Outcome of Combination Chemotherapy with Docetaxel, Estramustine Phosphate, and Carboplatin after Docetaxel and Prednisolone Therapy in Patients with Metastatic Castration-Resistant Prostate Cancer

Abstract

We retrospectively reviewed the outcome of docetaxel, EMP, and carboplatin (DEC) as second-line chemotherapy in castration-resistant prostate cancer (CRPC) patients previously treated with docetaxel-prednisolone (DP). Nineteen patients pretreated with DP received a DEC regimen which consisted of a 28-day cycle of docetaxel [60 mg/m2 intravenously (IV) on day 1)], carboplatin (IV to an area under the curve of 5 on day 1), and EMP (560 mg orally daily). The DEC therapy was continued intermittently after two consecutive courses. End points were DEC effect on prostate-specific antigen (PSA), radiographic response, progression-free survival (PFS), and overall survival (OS). All patients received DP before DEC administration with a median of 6 cycles (range, 1 - 12). Mean follow-up duration was 19.0 months after starting DEC therapy; median total number of the therapy cycles was 2 (range, 1 - 11). Thirteen patients (68.4%) showed a PSA decrease; 6 (31.6%) showed a decrease in the PSA level of ≥50%, including 4 with no PSA response to DP. Grade 3/4 neutropenia and febrile neutropenia were observed in 13 (68.4%) and 2 (10.5%) patients, respectively. The median PFS following DEC was 3.7 months. The median OS was 18.0 months.
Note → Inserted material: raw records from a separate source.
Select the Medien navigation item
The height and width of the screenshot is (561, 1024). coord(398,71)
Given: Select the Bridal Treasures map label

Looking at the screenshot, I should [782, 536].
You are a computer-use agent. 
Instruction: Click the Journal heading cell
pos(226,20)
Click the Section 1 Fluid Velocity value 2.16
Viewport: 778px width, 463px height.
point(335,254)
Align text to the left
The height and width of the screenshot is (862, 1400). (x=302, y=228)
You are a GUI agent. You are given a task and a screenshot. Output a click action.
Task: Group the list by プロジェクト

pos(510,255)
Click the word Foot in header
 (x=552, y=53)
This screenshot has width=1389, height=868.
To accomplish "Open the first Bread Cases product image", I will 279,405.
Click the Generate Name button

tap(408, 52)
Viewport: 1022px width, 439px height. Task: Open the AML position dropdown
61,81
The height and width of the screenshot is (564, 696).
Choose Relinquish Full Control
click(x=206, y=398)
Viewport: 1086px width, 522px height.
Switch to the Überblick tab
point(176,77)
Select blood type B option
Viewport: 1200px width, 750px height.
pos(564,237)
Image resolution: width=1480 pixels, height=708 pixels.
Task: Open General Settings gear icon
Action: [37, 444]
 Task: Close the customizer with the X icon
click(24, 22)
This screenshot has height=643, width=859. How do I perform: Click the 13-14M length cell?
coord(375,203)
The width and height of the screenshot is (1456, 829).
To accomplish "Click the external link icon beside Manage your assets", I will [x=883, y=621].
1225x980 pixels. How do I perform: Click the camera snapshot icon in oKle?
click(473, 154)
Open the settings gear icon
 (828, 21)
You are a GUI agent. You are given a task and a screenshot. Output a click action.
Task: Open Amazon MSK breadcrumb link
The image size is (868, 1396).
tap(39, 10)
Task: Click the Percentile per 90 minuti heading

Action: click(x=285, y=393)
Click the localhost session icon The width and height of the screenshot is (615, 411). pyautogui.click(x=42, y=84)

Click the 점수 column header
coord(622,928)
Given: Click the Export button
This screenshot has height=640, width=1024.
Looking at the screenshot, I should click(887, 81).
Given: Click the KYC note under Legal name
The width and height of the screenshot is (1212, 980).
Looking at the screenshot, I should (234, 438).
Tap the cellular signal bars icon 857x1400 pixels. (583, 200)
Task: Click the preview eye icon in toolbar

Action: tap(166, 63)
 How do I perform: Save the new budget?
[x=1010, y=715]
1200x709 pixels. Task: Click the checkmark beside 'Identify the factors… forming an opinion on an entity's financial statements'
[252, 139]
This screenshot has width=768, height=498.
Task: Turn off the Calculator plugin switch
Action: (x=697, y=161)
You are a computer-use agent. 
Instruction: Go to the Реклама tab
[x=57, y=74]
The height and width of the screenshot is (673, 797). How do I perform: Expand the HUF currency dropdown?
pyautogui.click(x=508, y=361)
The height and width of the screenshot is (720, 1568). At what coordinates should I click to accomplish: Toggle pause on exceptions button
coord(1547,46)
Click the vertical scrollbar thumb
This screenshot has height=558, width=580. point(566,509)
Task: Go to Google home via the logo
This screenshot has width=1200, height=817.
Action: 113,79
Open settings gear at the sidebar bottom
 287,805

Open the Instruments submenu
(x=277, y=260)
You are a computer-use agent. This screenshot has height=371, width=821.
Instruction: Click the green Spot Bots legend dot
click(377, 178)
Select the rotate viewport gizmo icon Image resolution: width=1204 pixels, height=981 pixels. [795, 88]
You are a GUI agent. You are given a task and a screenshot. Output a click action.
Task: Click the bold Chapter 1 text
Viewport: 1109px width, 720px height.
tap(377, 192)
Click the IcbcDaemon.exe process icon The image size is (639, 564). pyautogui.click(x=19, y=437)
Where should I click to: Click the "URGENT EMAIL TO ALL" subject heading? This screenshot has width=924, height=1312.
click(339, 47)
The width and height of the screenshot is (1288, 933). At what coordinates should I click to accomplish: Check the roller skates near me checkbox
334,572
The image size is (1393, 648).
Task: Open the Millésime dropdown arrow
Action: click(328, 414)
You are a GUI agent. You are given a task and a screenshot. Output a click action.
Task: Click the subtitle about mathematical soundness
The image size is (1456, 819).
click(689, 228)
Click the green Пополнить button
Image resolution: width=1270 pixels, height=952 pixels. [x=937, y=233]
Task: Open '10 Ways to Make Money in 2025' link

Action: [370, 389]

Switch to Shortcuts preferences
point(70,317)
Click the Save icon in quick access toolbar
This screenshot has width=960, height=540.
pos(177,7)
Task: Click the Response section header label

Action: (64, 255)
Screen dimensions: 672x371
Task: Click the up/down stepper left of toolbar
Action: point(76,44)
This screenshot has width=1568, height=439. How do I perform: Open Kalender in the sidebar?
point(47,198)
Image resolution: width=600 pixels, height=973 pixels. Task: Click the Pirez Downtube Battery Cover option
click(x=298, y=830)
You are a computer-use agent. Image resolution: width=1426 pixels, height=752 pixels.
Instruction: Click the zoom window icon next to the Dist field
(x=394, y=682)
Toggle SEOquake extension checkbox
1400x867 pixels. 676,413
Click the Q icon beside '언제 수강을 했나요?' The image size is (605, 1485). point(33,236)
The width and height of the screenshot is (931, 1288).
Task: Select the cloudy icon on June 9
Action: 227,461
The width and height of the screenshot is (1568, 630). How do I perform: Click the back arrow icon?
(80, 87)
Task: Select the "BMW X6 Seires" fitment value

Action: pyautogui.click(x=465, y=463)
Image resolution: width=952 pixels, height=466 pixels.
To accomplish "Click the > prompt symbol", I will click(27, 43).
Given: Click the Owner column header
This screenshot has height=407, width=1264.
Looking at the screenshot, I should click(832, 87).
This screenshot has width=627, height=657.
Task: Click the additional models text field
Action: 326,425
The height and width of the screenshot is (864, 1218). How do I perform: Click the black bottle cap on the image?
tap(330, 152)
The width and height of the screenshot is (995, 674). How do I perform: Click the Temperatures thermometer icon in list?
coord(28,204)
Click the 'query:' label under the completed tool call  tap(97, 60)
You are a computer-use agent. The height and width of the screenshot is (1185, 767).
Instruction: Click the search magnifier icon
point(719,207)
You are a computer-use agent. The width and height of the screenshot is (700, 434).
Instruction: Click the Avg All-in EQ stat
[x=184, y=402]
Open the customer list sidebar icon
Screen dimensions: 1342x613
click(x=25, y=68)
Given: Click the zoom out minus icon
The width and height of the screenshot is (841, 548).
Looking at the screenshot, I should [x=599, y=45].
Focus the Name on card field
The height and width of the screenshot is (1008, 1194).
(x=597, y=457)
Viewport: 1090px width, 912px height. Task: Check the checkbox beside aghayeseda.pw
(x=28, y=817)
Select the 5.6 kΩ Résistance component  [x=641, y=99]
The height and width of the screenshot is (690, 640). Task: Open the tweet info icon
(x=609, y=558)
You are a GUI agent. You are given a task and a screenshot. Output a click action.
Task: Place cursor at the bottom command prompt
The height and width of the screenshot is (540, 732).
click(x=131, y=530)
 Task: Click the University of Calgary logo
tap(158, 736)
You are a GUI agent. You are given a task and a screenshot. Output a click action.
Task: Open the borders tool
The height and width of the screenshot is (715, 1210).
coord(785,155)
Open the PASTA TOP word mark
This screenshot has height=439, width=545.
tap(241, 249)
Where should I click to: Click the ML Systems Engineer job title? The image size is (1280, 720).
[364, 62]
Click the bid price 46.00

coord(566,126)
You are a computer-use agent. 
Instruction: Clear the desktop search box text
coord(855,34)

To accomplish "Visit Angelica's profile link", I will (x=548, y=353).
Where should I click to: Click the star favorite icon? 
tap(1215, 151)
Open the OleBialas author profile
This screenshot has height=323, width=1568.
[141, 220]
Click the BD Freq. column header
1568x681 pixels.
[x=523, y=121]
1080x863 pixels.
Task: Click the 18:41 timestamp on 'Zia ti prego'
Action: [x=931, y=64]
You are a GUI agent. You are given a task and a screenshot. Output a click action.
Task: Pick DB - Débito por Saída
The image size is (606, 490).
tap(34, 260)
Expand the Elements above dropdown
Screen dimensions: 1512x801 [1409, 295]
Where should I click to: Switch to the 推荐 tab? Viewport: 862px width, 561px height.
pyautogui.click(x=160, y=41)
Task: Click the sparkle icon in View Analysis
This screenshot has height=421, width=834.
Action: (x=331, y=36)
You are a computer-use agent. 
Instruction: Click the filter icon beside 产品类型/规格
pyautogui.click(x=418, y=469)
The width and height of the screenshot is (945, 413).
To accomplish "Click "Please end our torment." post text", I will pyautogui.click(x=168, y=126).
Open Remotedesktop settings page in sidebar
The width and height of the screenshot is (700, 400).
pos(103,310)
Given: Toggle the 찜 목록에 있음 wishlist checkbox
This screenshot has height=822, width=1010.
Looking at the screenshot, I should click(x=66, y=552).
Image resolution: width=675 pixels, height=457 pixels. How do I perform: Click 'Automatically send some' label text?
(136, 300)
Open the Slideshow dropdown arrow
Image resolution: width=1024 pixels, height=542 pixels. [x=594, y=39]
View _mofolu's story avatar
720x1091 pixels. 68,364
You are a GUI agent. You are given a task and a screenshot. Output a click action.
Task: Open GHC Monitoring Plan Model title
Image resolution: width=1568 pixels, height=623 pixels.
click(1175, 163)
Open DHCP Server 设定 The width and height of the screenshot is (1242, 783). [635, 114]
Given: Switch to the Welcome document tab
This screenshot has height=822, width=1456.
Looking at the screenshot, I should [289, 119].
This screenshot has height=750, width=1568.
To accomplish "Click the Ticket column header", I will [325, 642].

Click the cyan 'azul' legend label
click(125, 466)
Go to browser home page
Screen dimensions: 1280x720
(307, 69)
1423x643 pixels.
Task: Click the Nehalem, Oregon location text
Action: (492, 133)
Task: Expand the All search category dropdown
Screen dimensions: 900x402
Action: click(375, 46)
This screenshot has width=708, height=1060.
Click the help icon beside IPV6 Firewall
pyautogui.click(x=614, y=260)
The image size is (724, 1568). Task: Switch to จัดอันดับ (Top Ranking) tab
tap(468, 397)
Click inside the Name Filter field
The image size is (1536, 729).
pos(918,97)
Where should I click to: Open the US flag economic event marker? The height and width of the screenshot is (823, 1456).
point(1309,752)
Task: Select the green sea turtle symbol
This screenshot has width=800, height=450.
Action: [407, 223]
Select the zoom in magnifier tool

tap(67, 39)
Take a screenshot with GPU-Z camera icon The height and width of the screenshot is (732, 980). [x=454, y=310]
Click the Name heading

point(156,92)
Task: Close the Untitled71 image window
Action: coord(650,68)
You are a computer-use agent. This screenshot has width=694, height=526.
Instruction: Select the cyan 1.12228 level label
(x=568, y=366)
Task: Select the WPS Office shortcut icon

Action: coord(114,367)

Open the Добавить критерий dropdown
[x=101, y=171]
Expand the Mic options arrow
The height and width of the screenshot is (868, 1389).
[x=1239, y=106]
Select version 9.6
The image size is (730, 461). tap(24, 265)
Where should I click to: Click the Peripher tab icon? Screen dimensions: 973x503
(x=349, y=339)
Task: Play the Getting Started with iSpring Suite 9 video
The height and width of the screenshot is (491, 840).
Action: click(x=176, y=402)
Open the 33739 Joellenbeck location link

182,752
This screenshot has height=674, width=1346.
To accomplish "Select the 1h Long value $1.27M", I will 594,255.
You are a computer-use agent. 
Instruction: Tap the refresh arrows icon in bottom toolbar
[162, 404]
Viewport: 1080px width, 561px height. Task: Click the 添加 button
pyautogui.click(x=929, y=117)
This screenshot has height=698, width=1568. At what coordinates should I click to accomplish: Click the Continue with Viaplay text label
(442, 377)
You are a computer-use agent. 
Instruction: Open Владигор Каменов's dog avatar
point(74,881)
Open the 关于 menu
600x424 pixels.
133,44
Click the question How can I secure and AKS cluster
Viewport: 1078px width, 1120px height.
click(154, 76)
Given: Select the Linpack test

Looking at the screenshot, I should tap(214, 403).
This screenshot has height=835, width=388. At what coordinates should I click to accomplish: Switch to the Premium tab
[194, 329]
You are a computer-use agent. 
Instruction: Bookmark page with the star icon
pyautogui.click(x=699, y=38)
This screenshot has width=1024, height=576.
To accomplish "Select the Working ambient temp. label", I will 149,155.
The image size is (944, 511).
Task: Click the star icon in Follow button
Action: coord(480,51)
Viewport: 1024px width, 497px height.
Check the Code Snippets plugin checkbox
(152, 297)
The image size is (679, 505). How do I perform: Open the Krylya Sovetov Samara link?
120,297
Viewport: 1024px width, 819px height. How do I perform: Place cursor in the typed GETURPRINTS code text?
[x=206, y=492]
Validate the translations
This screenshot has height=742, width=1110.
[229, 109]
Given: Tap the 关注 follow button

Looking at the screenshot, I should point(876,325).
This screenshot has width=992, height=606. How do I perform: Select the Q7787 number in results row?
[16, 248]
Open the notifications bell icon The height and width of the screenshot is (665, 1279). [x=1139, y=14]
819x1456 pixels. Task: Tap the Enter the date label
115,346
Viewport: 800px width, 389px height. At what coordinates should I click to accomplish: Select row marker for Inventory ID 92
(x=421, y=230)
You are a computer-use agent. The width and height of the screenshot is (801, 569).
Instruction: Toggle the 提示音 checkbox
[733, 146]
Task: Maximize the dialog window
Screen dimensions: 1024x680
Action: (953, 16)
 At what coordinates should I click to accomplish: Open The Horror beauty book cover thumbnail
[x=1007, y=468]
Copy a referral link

In univariate analyses, patients with ≤12 months from CRPC to DEC had shorter PFS and OS, whereas PSA response to DP was not associated with PFS or OS in CRPC patients treated with DEC after DP. In conclusion, DEC retains some clinical benefits for CRPC patients pretreated with DP, even in patients without any response to DP. Therefore, they may be an effective and feasible treatment option for CRPC patients after first-line docetaxel therapy, particularly for those deemed unfit for novel endocrine and chemotherapeutic drugs.